◆ **Consignes**:
(1) Indiquez pour chacune des affirmations (a), (b) et (c) si le texte retenu la confirme, en répondant oui ou non et en citant à l'identique les mots du texte qui tranchent.
(a) La somme réclamée à la société Air Cargo Services s'élève à 275 000 dollars.
(b) Le jugement dont la confirmation est demandée a été rendu par le tribunal de commerce de Paris.
(c) À titre subsidiaire, la société Air Cargo Services demande que sa condamnation soit limitée à 861 euros.
(2) Recopiez sans la moindre modification le passage du texte retenu situé entre « Elle fait tout » et « écarté des débats. », ces deux bornes comprises.
(3) Veuillez répondre, d'après le texte retenu, aux questions suivantes, en marquant vos réponses de la même façon.
(a) À quelle date la société Air Cargo Services a-t-elle notifié ses dernières conclusions ?
(b) Quelle somme est demandée au titre de l'article 700 du code de procédure civile pour la procédure d'appel ?
(c) Quels articles du code civil sont visés dans la demande de la société Air Cargo Services ?

◆ **Texte retenu**:
******************************

Elle indique que le défaut de restitution par la société Air Cargo Services de l'oeuvre dont l'entreposage lui a été confié engage automatiquement la responsabilité de ladite société, même sans faute. Elle ajoute que l'oeuvre 'Roca', en dépit de sa grande valeur, a été assimilée à de la marchandise ordinaire et entreposée dans des conditions hasardeuses, dans des cellules de stockage ouvertes ainsi qu'il résulte du rapport d'expertise amiable de M. [S], ce qui caractérise une grande négligence de la part de l'intimée.
Rappelant que le dépositaire a droit à la réparation intégrale de son préjudice sans que puisse lui être opposée une quelconque limite de responsabilité, elle sollicite la condamnation de la société Air Cargo Services à lui payer la somme de 275.000 dollars, valeur de l'oeuvre figurant dans les catalogues de vente au public édités par la galerie. Elle explique que le préjudice au titre de la perte de l'oeuvre peut être évalué en tenant compte de la valeur projetée dans l'hypothèse d'une vente future. Elle relève que l'artiste est de renommée internationale et que la valeur déclarée de l'oeuvre était connue de la société Air Cargo Services, ce même montant figurant dans les documents douaniers.
Elle soutient que les limites de responsabilité figurant dans les conditions générales de la Fédération des entreprises de transport et logistiques en France ne lui sont pas opposables dès lors que lesdites conditions n'ont pas été portées à sa connaissance ni acceptées de façon expresse par ses soins préalablement aux opérations d'entreposage. Elle ajoute que ces conditions, applicables dans le seul cas de représentation en douane, n'ont pas vocation à s'appliquer dans le cadre d'un contrat de dépôt distinct, ni en cas de faute du dépositaire.
Par dernières conclusions notifiées le 22 janvier 2019, la société Air Cargo Services, intimée, par demande à la cour, au visa des articles 1927, 1931 et 1932 du code civil, de :
À titre principal,
- confirmer en toutes ses dispositions le jugement rendu le 18 avril 2017 par le tribunal de commerce de Bobigny,
À titre subsidiaire,
- limiter le montant de la condamnation susceptible d'être prononcée à son encontre à la somme de 861 euros,
En tout état de cause,
- condamner la société Galerie Agnès Monplaisir à lui payer la somme de 5.000 euros au titre de l'article 700 du code de procédure civile pour la procédure d'appel,
- condamner la société Galerie Agnès Monplaisir aux entiers dépens qui seront recouvrés par Me Payet-Godel conformément à l'article 699 du code de procédure civile.
Elle fait tout d'abord valoir que le rapport amiable de M. [S], intervenant 'comme représentant les intérêts de Galerie Agnès Montplaisir', est nécessairement partial et dénué de force probante, lui est inopposable et doit être écarté des débats.

******************************

◆ **Documentation source**:
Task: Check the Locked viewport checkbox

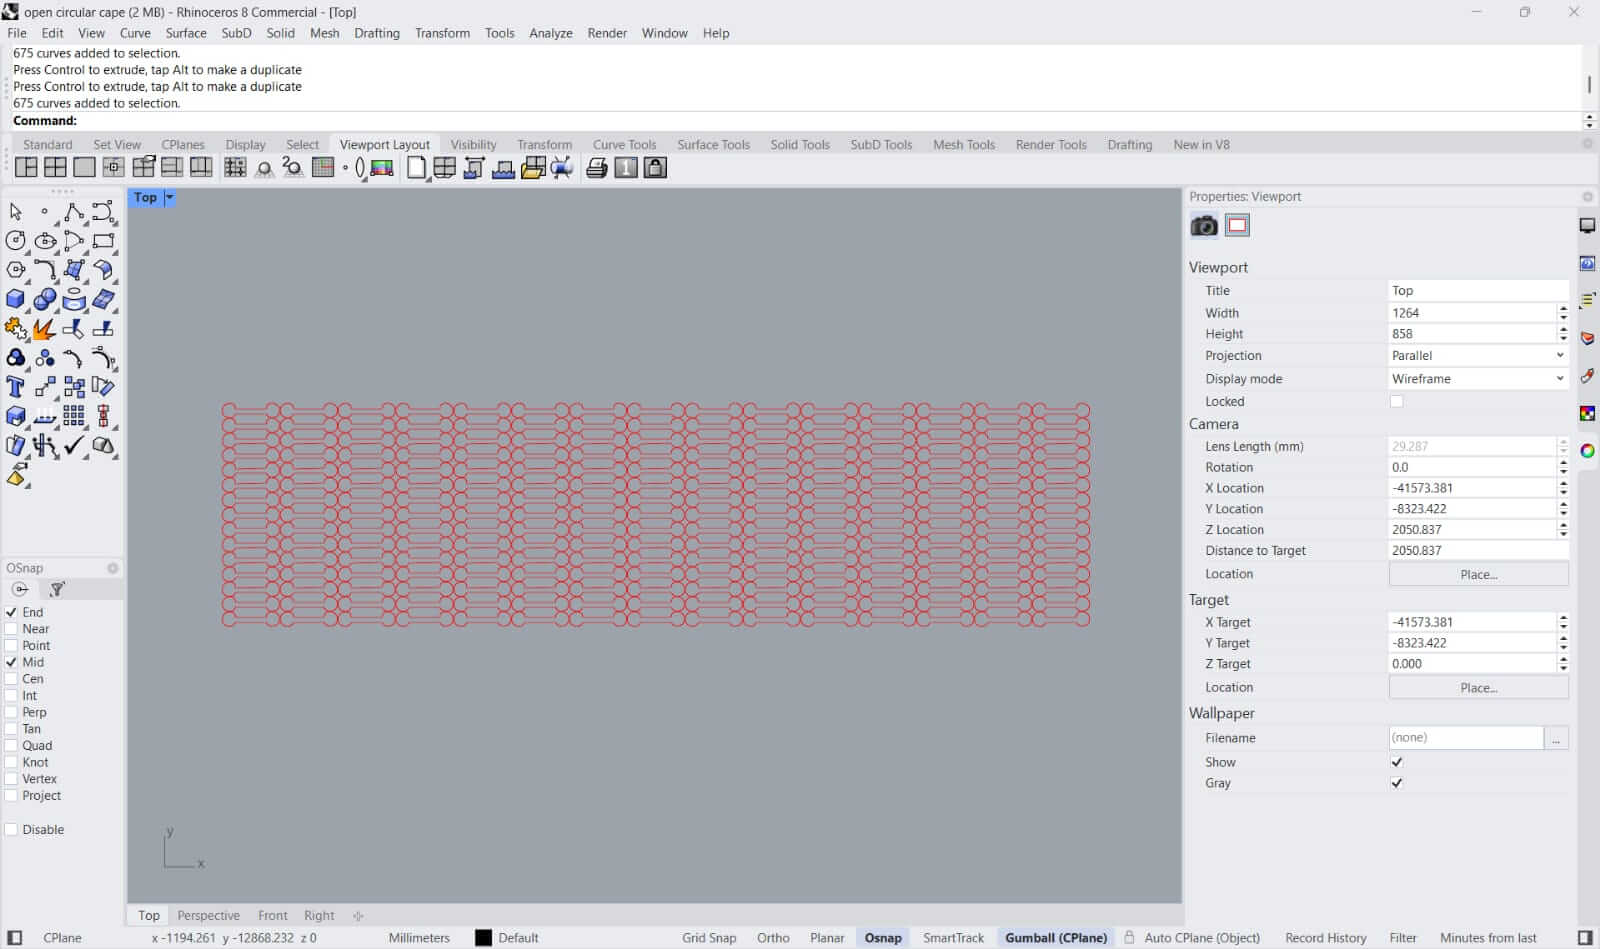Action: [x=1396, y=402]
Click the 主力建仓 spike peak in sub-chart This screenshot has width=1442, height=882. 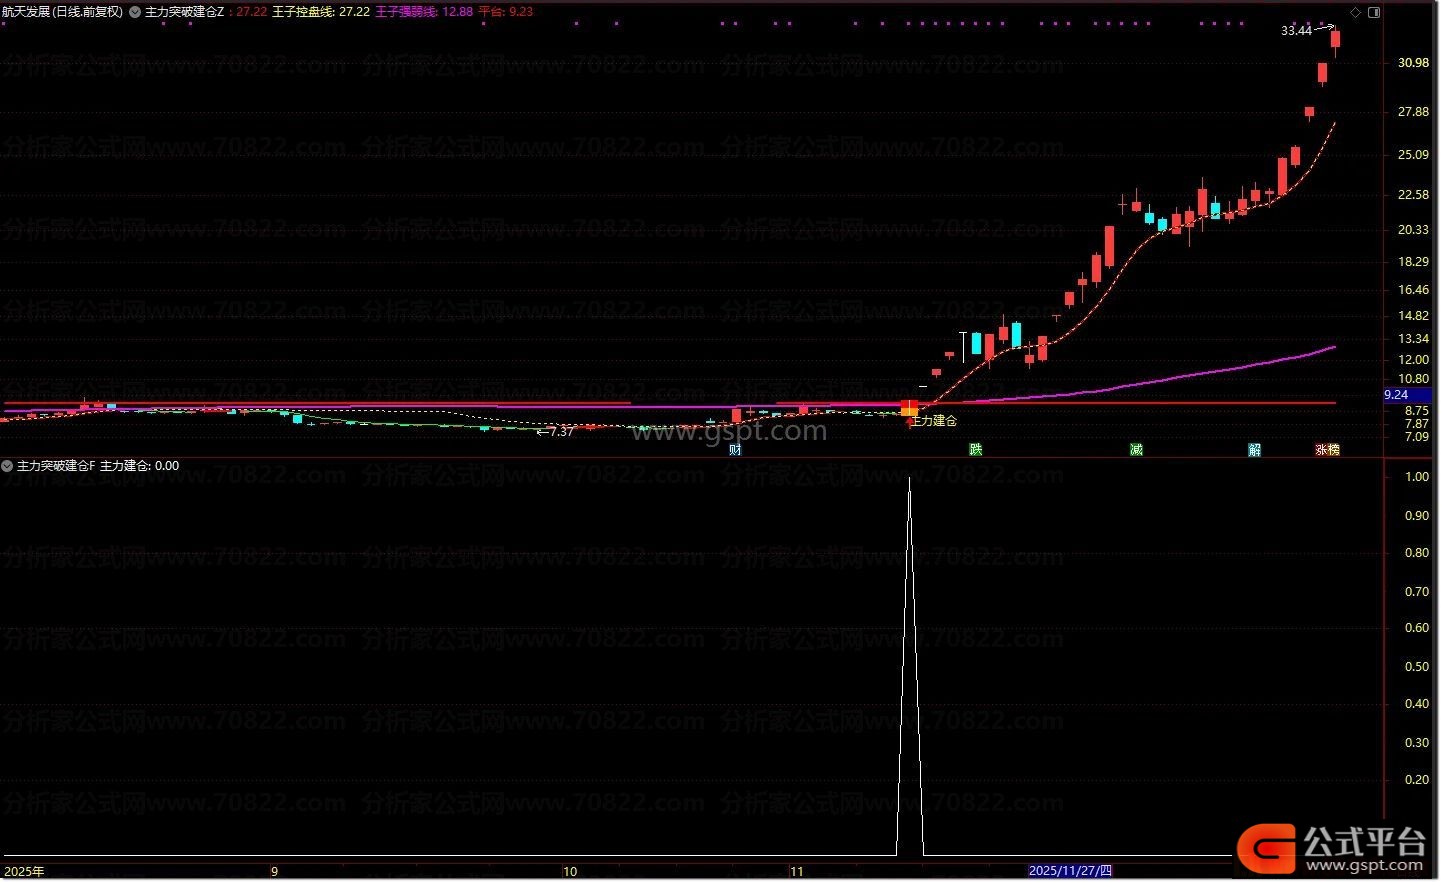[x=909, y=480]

******************************

◆ **Liste des réponses**:
(1)
(a) Oui : « lui payer la somme de 275.000 dollars »
(b) Non : « le jugement rendu le 18 avril 2017 par le tribunal de commerce de Bobigny »
(c) Oui : « limiter le montant de la condamnation susceptible d'être prononcée à son encontre à la somme de 861 euros »

(2)
Elle fait tout d'abord valoir que le rapport amiable de M. [S], intervenant 'comme représentant les intérêts de Galerie Agnès Montplaisir', est nécessairement partial et dénué de force probante, lui est inopposable et doit être écarté des débats.

(3)
(a) Le 22 janvier 2019.
(b) 5 000 euros.
(c) Les articles 1927, 1931 et 1932.